In September 1993, Kinley was selected for assignment as assistant adjutant general for army at Vermont's State Area Command in Colchester, Vermont. In 1995, he graduated from the United States Army War College, and in July of that year he received promotion to brigadier general. In September 1995, Kinley was assigned as assistant division commander for maneuver at the 42nd Infantry Division's headquarters in Troy, New York. In October 1996, Kinley was selected to command the 42nd Infantry Division, and he was promoted to major general in July 1997. He continued in this post until September 1999, when he was succeeded by George T. Garrett and retired.

==Awards==
Kinley's awards include:

- Legion of Merit
- Meritorious Service Medal with two bronze oak leaf clusters
- Army Commendation Medal with two bronze oak leaf clusters
- Army Reserve Components Achievement Medal with one silver oak leaf cluster
- National Defense Service Medal
- Armed Forces Reserve Medal with gold hourglass device
- Army Service Ribbon
- Army Reserve Components Overseas Training Ribbon

==Promotions==
The effective dates of Kinley's promotions were:

- Major General, July 1, 1997
- Brigadier General, July 27, 1995
- Colonel, July 7, 1988
- Lieutenant Colonel, April 10, 1984
- Major, February 25, 1980
- Captain, August 22, 1975
- First Lieutenant, August 15, 1971
- Second Lieutenant, August 16, 1968

==Later life==
While employed by AAA, Kinley resided in Barre and Montpelier, Vermont, and in Cape Elizabeth, Maine.
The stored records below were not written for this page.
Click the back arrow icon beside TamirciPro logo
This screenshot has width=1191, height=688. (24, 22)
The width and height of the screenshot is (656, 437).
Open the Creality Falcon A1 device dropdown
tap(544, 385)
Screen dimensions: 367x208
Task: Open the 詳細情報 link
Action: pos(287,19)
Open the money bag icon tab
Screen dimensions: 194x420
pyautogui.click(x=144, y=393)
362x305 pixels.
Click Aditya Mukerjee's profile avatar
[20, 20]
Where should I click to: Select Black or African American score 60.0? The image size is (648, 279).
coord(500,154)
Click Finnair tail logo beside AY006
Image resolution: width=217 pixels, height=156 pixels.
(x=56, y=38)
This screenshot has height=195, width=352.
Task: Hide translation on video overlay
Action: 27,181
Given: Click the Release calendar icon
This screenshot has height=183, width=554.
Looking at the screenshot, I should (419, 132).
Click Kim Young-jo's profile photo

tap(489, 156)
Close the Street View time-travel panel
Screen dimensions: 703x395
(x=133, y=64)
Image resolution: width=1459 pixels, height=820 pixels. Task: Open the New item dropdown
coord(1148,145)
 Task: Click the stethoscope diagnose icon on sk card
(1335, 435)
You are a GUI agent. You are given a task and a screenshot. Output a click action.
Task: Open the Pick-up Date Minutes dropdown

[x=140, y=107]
After retiring from AAA, he resided in Waterbury Center, Vermont. Among his activities after returning to Vermont was service on the town of Waterbury's development review board.

==Family==
In 1967, Kinley married Mary Theresa La Frank of Albany. They divorced in 1979 and are the parents of four children. In 1980, he married Anne E. Goodrich of Vermont.